Re: [PD] locales for Pd WAS: japanese encoded chars in PD

Hans-Christoph Steiner Thu, 12 Feb 2009 18:17:45 -0800

On Thu, 12 Feb 2009, Bryan Jurish wrote:

morning all,


On 2009-02-12 20:22:22, Hans-Christoph Steiner <[email protected]> appears to
have written:

On 2009-02-12 06:24:44, Hans-Christoph Steiner <[email protected]> appears to
have written:

On Feb 11, 2009, at 6:34 AM, Bryan Jurish wrote:

for me, pd *does* display utf-8
strings correctly in message boxes (tested with umlauts äöü, as well as
Greek &pi;&delta;


Hmm, I am not sure that UTF-8 really is well supported.  Some chars get
thru, but many don't.  Here's an example.  I typed these chars in a
UTF-8 text editor as an png and a pd patch.  Not quite the same.


... I'm not really sure what (if anything) we can conclude from this.
Maybe the text editor is making UTF-8 out of the keyboard input?  The Pd
patch itself is most cetainly not UTF-8 encoded, which makes me suspect
that either (a) Pd is dropping non-printing shift bytes (IOhannes has
pointed out similar goofiness in t_binbuf, but I thought it was only
restricted to NUL bytes) or (b) Tk isn't receiving UTF-8 character codes
at all (whether this is Tk's fault or a system configuration issue is
another question).  At least the latter should be testable with a few
quick wish hacks...


Pd does seem to measure the bytes of the string, measuring the UTF-8
shift bytes as chars.  For exmaple, in barf-both.pd, the message box of
the utf-8 example is much longer than the text inside, while with the
latin1, it is the correct size.


yup.

I don't know if you have followed Pd-devel 0.41.4 at all, but I have
gotten to the point where the GUI is 100% Tcl/Tk so playing with this
stuff should be a lot easier.  Check out the branch, if you would like
to try things.


soon.

Setting LC_CTYPE=en_US.UTF-8 and re-loading "unibarf.pd" got me an odd
error message from Pd though:

Pd: buffer space wasn't sufficient for long GUI string
(repeated 3 times)


I am guessing that the above error comes from the fact that Pd is
written for latin1 where every char is always 1 byte, so sending UTF-8
could confuse things, since UTF-8 can have multi-byte chars.

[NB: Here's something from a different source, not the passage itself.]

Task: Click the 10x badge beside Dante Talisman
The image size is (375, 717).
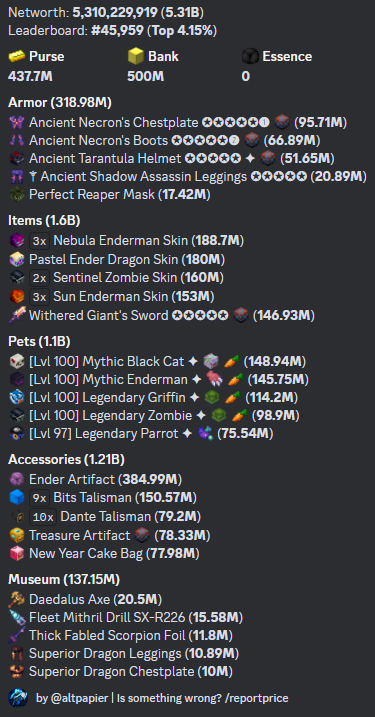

Kinda; but why is it only the presence of *latin-1* message boxes that
cause complaints about "long GUI strings" (try deleting the utf-8
message box & reloading: the error disappears).  I think an error is
certainly justified in this case (we're feeding a latin-1 encoded
message box to a Pd using a UTF-8 locale); I was just surprised by the
form the error took ;-)


I think that Tcl/Tk tries to guess the locale of the data coming in from
the network socket, then translate it to UTF-8 and back.  Some of the
weirdness we are seeing could be related to that.  In Pd-devel, its much
clearer, so it would be straightforward to play with this encoding
translation stuff, and perhaps turn it off.  Ideally we could have UTF-8
coming from Pd so that Tk doesn't need to do any translation.  That
could speed up things like array/graph redrawing.


Are we certain that Tk is actually translating at all, and not just
using some 8-bit default like latin-1 when it finds non-UTF-8 input?  I
ask because that's what Perl does by default, a behavior which continues
to give me headaches.  In Perl, each string has its own internal "utf8"
flag which tells you whether Perl is currently thinking of that string
as a raw byte-string in some unknown encoding or as a "native" (utf8)
character string... I assume Tcl/Tk does something similar, but don't
know how to test for this property there.

Here's the doc that I read on this topic, but it probably doesn't have thelvel of detail that you require:


http://tcl.tk/man/tcl8.5/TclCmd/fconfigure.htm#M8

As for Tk hacking for Pd, a big part of the pd-devel effort is to make theTk GUI code readable, and even extendable! Feel free to hit me withquestions, either here, or I am in #dataflow quite a bit these days.

.hc

I don't know for sure, but I suspect one problem might be in the
interpretation of user input


I don't know about the pd side, but Tcl/Tk is all UTF-8 natively, so
that is no problem.


Hmm... not sure what you mean by "natively" here... I mean, Perl uses
UTF-8 as its "native" string encoding, but you can still manipulate byte
strings, read & write files etc in other encodings too.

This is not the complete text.